Even Carrot Top didn’t have this many props

Nick Black
3 min readJan 27, 2021

This week has delved deeper into React and all that goes with it. Through experimentation and classwork, I found a very useful way to pass props. Typically, props are passed down to child elements. But there are ways to pass props and other information back up to parent elements. This was quite useful when trying to make my components more modular. Each modular component could have props and a method passed down to it. Do what it needed to do, and have its own props passed back up the chain for the parent component to work with. Once I figured out the syntax, it worked like a dream.

render() in React is considered a stage in the lifecycle for class components. It is the stage where the appropriate information and components get put into the virtual DOM and then passed into the browsers DOM. To put it another way, it’s where the HTML gets compiled into something the browser can display. All the functions, methods, and JSX runs and returns HTML elements that are passed into the DOM. Then whenever a component updates, it renders that specific part again and passes it into the virtual DOM which then updates that part of the DOM.
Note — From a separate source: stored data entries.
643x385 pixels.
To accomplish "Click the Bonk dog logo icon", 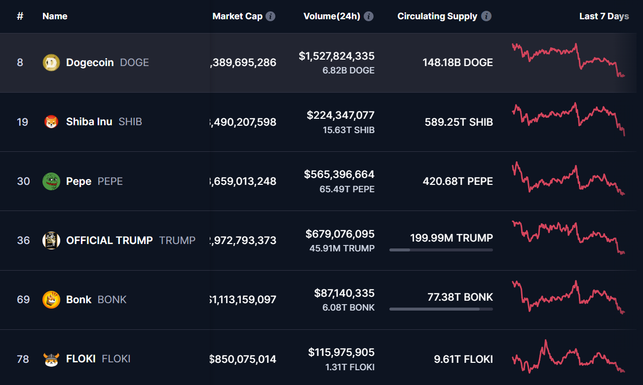I will pyautogui.click(x=51, y=300).
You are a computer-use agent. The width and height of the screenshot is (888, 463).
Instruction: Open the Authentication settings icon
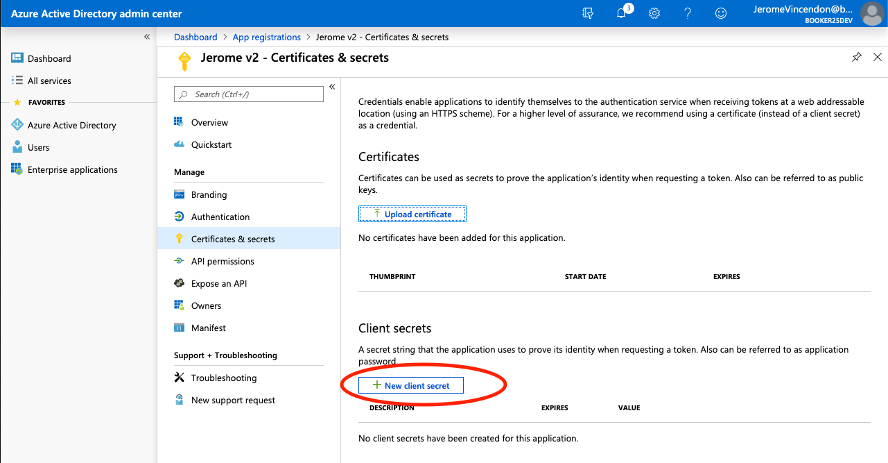click(181, 217)
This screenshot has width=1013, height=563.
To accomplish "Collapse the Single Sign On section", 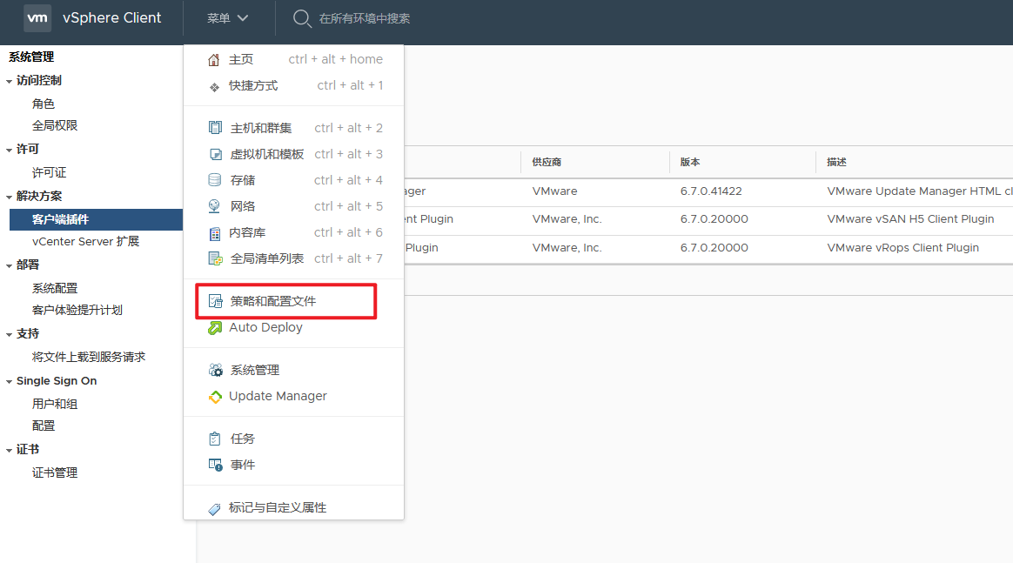I will [x=9, y=382].
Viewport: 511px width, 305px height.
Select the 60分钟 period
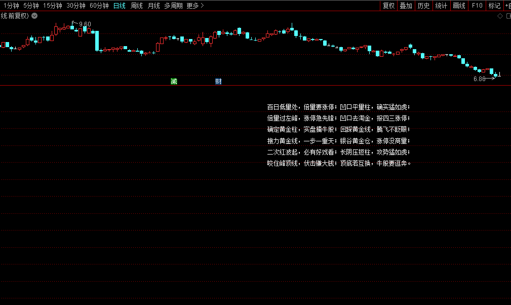(x=99, y=6)
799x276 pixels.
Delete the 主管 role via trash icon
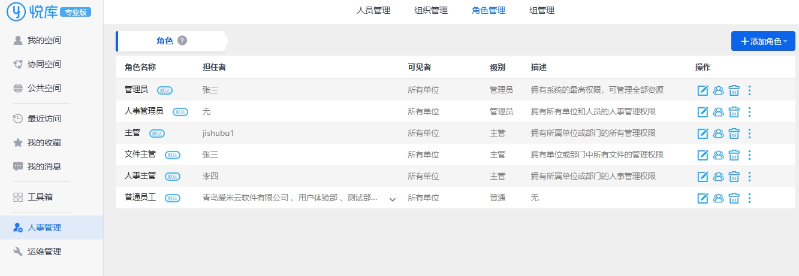coord(734,134)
setState() is an asynchronous function. When setState() is called on an existing state it created a pending transition in the call stack. Because of this, the new state isn’t often available inside the same synchronous method or function. Being asynchronous create a better user experience and improves performance since the app isn’t waiting on the state to run. Typically a new state will trigger a re-render so waiting on that can stall out the experience.

There are two type of components. Controlled and Uncontrolled. A controlled component can maintain its own state and can pass it along as a prop. Whereas a uncontrolled component gets its state through the DOM usually in the form of a prop. The controlled version allows for an easier control of various states like those found in forms. But it can become crowded with a large number of inputs to track.
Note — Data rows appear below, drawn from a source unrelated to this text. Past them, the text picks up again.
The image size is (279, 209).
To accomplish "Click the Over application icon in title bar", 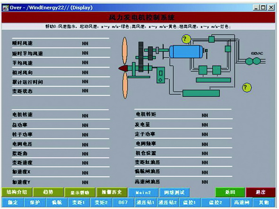I will (6, 8).
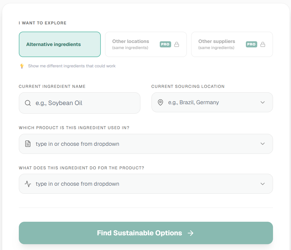Click the lock icon on Other suppliers
The image size is (291, 250).
[x=263, y=44]
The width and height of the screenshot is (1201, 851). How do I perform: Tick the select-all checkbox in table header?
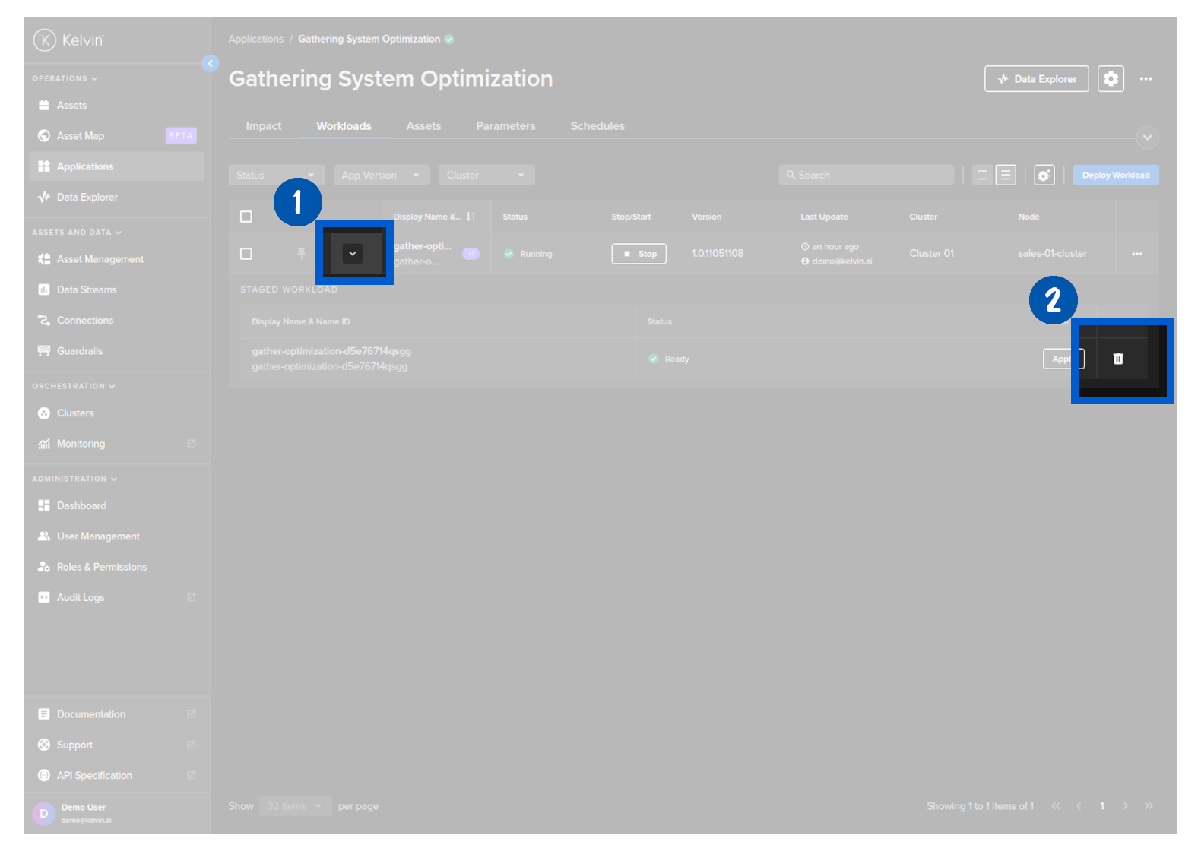point(246,217)
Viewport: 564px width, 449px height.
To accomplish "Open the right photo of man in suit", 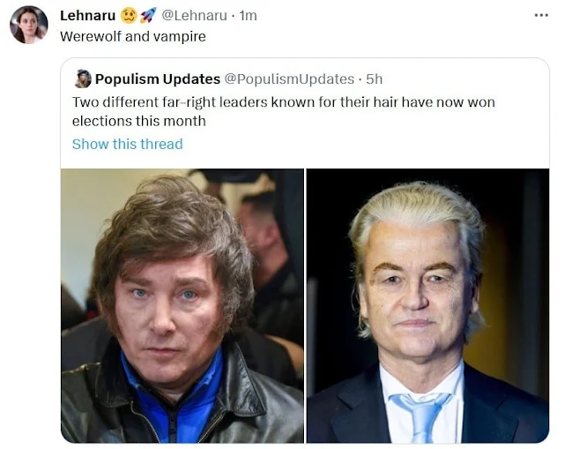I will [428, 306].
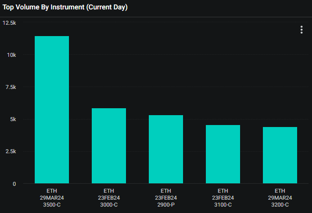Click the 12.5k y-axis tick label
Screen dimensions: 312x213
tap(9, 23)
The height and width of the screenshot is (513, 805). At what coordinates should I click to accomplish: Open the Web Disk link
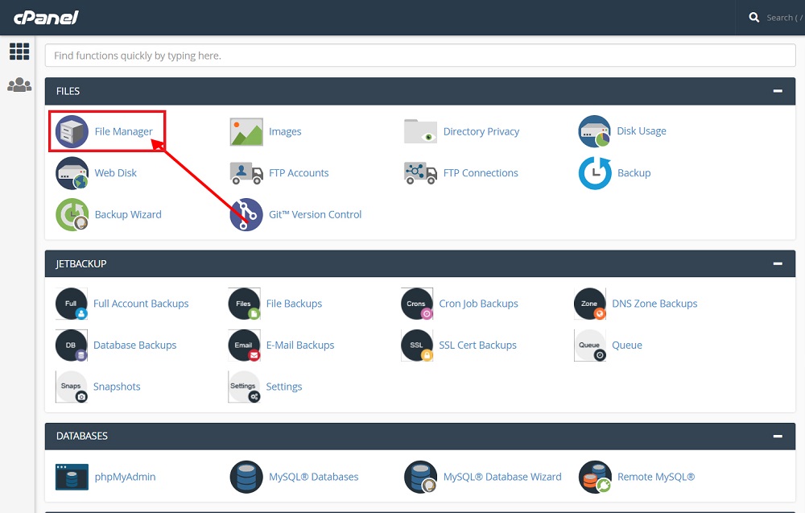pyautogui.click(x=116, y=173)
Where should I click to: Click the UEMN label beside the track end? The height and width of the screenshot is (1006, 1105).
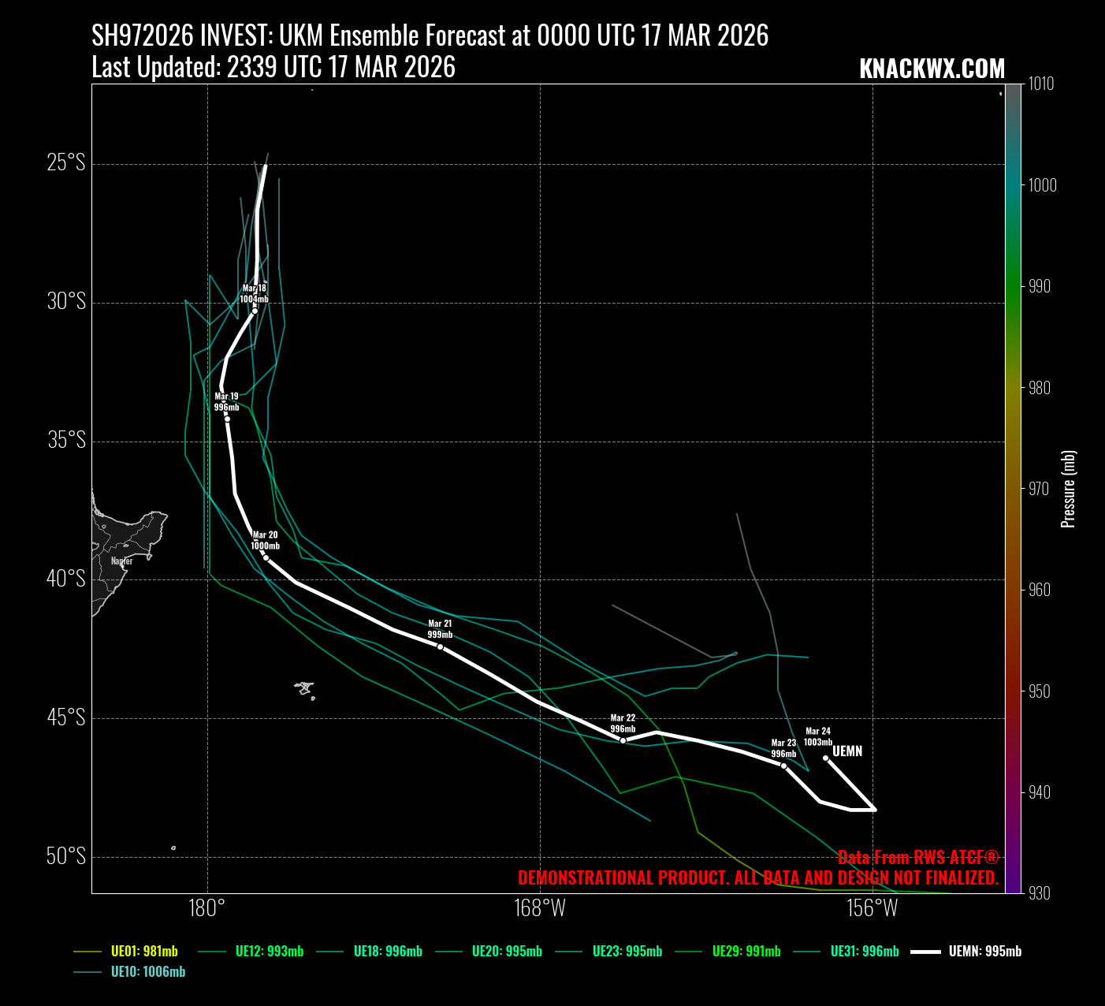point(847,751)
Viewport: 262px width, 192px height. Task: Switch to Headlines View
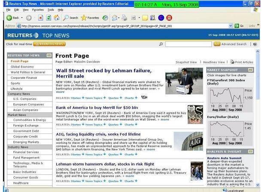(x=213, y=62)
The JavaScript even loop has come up several times before. And the concept of how it works it pretty simple in theory. It is a constantly running process that coordinates the tasks between the call stack and the callback queue. To explain that further, picture a series of functions as people waiting in line at airport security. The line they stand in is called, you guessed it, the queue. And the security gate is the call stack. But they are very inefficient. Only one passenger can go through at a time. There is a security guard that tells the next person in line when to go. They are the even loop. They watch to make sure that the previous person has gone all the way through and the gate is empty before they let the next person through. If the queue is empty, they can take a break until the next person arrives.
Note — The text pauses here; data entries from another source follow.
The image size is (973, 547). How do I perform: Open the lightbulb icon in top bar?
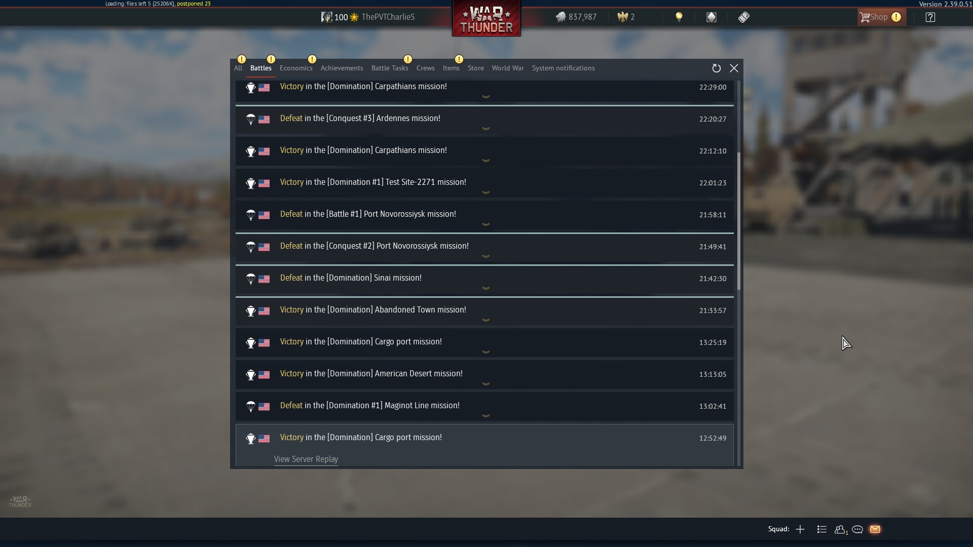(x=679, y=17)
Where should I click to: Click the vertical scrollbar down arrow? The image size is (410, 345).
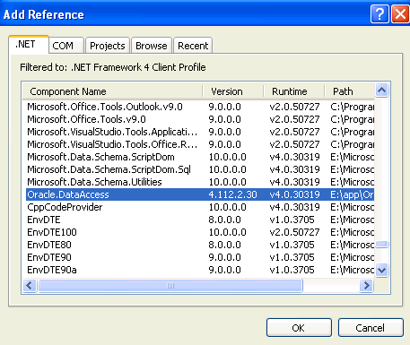click(x=381, y=271)
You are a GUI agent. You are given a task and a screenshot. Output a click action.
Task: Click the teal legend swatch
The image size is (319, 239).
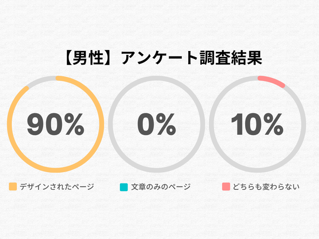(x=123, y=187)
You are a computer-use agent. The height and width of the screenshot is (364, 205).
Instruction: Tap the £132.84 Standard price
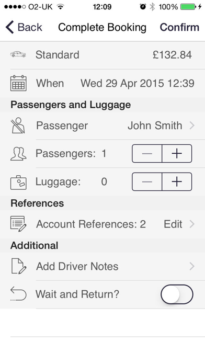[x=172, y=55]
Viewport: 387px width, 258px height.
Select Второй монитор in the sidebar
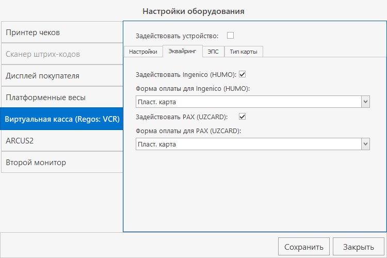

ReactJS has the ability to name, rename, and access class names on HTML elements. But it doesn’t call it “class”, it calls it “className”. It has to do this for one specific reason. “class” is a reserved name for JavaScript. Meaning that that word has a very specific meaning and set of functions that go with it. Naming something or using it otherwise will throw an error. So ReactJS came up with “className” as a workaround. This is now a reserved word for React. But it allows a developer to manipulate the class attributes inside JSX and still have it compile into JavaScript without errors.